# Öffenlicher Bereich > Musik, Film und Literatur >  Jethro Tull ?
Songs from the Wood?

----------


## schiene

Meine erste Platte von Jethro Tull hieß Stormwatch.Hab sie mir damals im sogenannten "Intershop"der DDR gekauft,kostete damals glaube 17 DM.

----------


## Samuianer

Ja wat 'ne Truppe!

Mein erstes Album war "Stand up" Heute das meist gesuchte Album von Jethro Tull, mit dem famosen "Steh auf" Bild das beim Aufklappen des Albums hoch klappte!!

Und natuerlich der Titelsong "Stand Up!"



Live gesehen am 18/1/7 in der Deutschlandhalle Berlin, mit "Thick as a brick"!
In diesem Jahr spielten sie auf 161 Konzerten!



Aqualung war, seinerzeit, mein beliebtestes Album



Ian Anderson - flute, acoustic guitar, vocals, violin, saxophone, trumpet
Martin Barre - electric guitar, lute
Barriemore Barlow - percussion, tympani
John Evan - piano, Hammond organ, harpischord
Jeffrey Hammond - bass guitar, vocals

Ein echter Klassiker "living in the Past": http://de.youtube.com/watch?v=EsCyC1dZiN8




.."Teacher"..."Aqualung...my friend"..."Thick as a brick"....

text:

"Really dont mind if you sit this one out.
My words but a whisper -- your deafness a shout.
I may make you feel but I cant make you think.
Your sperms in the gutter -- your loves in the sink.
So you ride yourselves over the fields and
You make all your animal deals and
Your wise men dont know how it feels to be thick as a brick.
And the sand-castle virtues are all swept away in
The tidal destruction
The moral melee.
The elastic retreat rings the close of play as the last wave uncovers
The newfangled way.
But your new shoes are worn at the heels and
Your suntan does rapidly peel and
Your wise men dont know how it feels to be thick as a brick.

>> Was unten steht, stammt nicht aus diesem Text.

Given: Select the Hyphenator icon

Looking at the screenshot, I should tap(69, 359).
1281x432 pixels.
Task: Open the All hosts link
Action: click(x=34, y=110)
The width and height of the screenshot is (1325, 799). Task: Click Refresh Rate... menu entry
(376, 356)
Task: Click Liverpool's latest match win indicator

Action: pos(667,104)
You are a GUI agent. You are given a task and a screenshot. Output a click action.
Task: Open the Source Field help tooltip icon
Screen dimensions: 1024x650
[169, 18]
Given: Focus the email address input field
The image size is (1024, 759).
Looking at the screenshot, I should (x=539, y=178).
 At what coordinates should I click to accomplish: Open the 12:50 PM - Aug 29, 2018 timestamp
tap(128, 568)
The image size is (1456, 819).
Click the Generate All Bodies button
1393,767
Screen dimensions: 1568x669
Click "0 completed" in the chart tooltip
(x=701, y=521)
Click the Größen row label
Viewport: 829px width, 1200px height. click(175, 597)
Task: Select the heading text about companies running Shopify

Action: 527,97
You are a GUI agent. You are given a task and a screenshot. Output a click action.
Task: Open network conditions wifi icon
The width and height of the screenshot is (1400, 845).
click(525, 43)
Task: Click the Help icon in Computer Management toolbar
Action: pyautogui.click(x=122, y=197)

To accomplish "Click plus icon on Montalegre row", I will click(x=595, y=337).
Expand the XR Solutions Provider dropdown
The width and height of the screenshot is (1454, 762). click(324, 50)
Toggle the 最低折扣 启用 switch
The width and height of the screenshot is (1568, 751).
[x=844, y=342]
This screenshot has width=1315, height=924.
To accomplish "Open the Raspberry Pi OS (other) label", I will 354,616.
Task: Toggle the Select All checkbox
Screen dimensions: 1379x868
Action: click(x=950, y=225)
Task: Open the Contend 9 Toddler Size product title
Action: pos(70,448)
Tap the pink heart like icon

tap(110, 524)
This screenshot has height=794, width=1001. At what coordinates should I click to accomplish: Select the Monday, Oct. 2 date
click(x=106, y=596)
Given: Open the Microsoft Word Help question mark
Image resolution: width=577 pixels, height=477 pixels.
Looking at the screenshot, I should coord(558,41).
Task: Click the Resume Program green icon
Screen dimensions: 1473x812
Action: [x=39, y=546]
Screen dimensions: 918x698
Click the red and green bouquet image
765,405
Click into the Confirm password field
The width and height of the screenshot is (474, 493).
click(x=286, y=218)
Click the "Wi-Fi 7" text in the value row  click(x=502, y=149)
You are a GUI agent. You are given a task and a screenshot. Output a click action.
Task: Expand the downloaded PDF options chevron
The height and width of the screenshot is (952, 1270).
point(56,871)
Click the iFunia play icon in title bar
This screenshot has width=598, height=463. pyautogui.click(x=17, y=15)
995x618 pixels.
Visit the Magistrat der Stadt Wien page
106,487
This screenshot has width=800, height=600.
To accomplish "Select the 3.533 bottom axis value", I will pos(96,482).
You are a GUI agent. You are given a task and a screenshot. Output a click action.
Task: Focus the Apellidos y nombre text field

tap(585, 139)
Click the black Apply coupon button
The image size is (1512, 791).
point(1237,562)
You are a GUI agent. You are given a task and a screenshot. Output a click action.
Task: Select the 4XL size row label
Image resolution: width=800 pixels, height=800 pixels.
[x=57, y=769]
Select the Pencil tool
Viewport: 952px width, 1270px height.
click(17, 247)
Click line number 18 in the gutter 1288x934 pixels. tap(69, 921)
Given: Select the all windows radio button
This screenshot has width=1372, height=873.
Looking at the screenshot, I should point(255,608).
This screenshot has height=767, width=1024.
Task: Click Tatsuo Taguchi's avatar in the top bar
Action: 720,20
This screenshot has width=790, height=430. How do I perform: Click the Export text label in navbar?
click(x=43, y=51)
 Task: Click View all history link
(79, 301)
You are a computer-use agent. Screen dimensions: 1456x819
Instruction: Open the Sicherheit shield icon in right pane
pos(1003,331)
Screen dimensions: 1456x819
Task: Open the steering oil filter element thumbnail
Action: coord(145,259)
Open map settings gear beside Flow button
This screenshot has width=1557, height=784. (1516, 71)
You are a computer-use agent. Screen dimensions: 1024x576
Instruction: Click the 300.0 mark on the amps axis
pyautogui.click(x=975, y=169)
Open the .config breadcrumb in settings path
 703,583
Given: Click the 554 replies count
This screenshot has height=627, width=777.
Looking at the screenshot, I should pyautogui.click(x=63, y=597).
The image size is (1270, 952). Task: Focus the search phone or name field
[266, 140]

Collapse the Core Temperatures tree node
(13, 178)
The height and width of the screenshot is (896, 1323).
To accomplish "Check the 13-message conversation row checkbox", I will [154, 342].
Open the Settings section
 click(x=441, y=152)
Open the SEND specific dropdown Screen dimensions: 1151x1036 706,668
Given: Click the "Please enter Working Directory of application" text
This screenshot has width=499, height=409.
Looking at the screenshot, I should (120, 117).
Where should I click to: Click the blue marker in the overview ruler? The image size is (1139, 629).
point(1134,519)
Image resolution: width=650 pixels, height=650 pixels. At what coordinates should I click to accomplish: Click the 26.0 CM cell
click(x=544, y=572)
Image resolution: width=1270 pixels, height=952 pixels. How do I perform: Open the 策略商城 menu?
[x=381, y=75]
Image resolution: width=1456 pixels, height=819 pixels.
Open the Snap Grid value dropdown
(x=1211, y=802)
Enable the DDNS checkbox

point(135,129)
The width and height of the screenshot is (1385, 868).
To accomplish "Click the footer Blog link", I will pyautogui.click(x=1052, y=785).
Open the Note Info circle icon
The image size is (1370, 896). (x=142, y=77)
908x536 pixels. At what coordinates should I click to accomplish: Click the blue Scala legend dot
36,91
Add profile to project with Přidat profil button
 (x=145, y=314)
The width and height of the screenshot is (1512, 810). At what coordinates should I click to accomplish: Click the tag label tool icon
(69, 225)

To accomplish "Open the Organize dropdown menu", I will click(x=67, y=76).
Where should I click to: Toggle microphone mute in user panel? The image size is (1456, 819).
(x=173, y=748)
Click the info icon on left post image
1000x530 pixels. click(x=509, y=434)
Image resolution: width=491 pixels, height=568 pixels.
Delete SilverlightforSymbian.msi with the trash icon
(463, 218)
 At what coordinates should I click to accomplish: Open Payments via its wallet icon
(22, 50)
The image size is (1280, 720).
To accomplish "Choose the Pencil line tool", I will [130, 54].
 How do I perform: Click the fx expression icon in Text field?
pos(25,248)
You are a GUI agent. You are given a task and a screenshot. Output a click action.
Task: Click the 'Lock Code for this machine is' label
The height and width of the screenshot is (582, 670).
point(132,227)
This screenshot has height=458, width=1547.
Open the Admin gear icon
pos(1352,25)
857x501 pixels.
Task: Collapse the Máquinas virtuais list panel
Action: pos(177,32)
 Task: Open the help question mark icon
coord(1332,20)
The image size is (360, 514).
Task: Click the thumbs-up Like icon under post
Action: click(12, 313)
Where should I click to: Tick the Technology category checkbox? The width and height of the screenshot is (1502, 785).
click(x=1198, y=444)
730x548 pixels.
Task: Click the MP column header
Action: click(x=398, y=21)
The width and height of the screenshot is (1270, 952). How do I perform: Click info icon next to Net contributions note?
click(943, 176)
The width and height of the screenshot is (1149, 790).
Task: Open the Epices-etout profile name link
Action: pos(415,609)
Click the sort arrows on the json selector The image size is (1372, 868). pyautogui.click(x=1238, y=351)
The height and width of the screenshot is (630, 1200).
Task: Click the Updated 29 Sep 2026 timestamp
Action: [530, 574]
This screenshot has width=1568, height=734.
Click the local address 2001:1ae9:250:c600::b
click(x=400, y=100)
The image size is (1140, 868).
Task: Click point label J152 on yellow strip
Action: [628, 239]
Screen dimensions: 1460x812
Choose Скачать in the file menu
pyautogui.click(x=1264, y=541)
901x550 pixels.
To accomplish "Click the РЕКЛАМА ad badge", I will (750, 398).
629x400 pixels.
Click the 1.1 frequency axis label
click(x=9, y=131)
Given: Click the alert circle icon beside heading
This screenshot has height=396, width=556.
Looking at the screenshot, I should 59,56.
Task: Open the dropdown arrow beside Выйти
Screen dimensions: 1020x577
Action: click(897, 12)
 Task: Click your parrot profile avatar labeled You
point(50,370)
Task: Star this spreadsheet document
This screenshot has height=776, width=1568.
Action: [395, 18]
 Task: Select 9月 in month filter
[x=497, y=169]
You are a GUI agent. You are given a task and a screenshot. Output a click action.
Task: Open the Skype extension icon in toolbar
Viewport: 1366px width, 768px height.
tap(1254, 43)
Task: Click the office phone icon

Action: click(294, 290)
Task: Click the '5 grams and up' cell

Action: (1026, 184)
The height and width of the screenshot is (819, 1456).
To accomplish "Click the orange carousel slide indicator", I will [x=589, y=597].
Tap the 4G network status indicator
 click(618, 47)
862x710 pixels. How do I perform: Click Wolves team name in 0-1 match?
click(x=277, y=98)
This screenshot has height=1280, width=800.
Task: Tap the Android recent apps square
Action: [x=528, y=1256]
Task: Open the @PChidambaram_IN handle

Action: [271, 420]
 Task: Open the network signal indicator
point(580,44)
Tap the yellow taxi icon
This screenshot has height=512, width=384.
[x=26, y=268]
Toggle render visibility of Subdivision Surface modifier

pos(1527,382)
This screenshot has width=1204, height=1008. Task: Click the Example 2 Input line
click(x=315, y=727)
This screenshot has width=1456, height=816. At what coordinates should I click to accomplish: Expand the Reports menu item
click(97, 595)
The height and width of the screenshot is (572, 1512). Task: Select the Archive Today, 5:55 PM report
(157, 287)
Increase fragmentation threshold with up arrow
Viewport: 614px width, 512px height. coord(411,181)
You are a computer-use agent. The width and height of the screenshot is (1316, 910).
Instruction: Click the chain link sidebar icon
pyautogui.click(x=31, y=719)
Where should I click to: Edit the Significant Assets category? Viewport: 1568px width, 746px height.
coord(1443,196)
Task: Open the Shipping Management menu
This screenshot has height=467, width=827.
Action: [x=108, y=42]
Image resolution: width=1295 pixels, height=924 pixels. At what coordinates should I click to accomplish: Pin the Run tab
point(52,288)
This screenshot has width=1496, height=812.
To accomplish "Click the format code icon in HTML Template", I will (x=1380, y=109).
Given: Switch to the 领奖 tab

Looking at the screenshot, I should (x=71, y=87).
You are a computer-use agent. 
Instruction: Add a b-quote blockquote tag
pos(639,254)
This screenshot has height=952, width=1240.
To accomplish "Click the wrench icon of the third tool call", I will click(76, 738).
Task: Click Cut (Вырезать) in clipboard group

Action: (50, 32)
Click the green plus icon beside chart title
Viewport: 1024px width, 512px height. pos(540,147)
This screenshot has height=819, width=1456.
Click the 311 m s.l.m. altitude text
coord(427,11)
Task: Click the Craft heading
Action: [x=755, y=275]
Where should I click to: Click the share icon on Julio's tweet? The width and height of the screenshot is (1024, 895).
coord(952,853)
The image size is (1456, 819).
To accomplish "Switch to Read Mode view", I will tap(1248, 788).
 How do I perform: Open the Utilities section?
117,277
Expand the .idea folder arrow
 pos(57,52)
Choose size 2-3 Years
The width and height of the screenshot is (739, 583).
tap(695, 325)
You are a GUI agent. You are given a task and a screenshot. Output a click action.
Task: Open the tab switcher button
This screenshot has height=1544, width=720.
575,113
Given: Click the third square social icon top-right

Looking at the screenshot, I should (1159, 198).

And the love that I feel is so far away:
Im a bad dream that I just had today -- and you
Shake your head and
Say its a shame.

Spin me back down the years and the days of my youth.
Draw the lace and black curtains and shut out the whole truth."
...............
Source:
http://www.lyricsfreak.com/j/jethro+..._20071158.html



Sagenhafte Truppe...!

----------


## guenny

Tja, die Tull'ss,

eine meiner absoluten Lieblingsgruppen.
Bin heute im Besitz sämtlicher jemals veröffentlichter Alben (insgesamt 25) der Jungs und habe ständig eine oder mehrere auf meinem IRIVER für unterwegs.

----------


## Willi Wacker

...ich hab da noch ne scheibe mit ner* Ballerina* mit so nem Tüll Röckchen an, 
 auf dem Cover
liegt irgendwo verschollen...

----------


## walter

Aqualung und Thick as a Brick waren schon Meilensteine in meinem unbedeuteten Musikerdasein.   ::

----------

> ...ich hab da noch ne scheibe mit ner* Ballerina* mit so nem Tüll Röckchen an, 
>  auf dem Cover
> liegt irgendwo verschollen...


"A passion play" wohl.

Die finde ich aber eher seltsam...

----------


## Willi Wacker

> "A passion play" wohl.
> 
> Die finde ich aber eher seltsam...


ooch, 
...mit *Living In The Past* und *Song for Jeffrey*
wohl aus ganz früher Zeit, 1969 oder früher

----------


## guenny

Auch wenn andere die sehr bekannten vorziehen, für mich ist Minstrel in the Gallery von '75 eine der Besten, und ich denke dass Rock Island von '89 oft verkannt wird. Empfehle mind. 3x in Ruhe hören, das Album gewinnt mit jedem Mal.

----------


## guenny

> Zitat von Auntarman
> 
> "A passion play" wohl.
> 
> Die finde ich aber eher seltsam...
> 
> 
> ooch, 
> ...mit *Living In The Past* und *Song for Jeffrey*
> wohl aus ganz früher Zeit, 1969 oder früher


Living in the Past, das braune, geprägte Dopellalbum, eine Zusammenstellung erschienen 1972. Mein erstes Tull-Album überhaupt.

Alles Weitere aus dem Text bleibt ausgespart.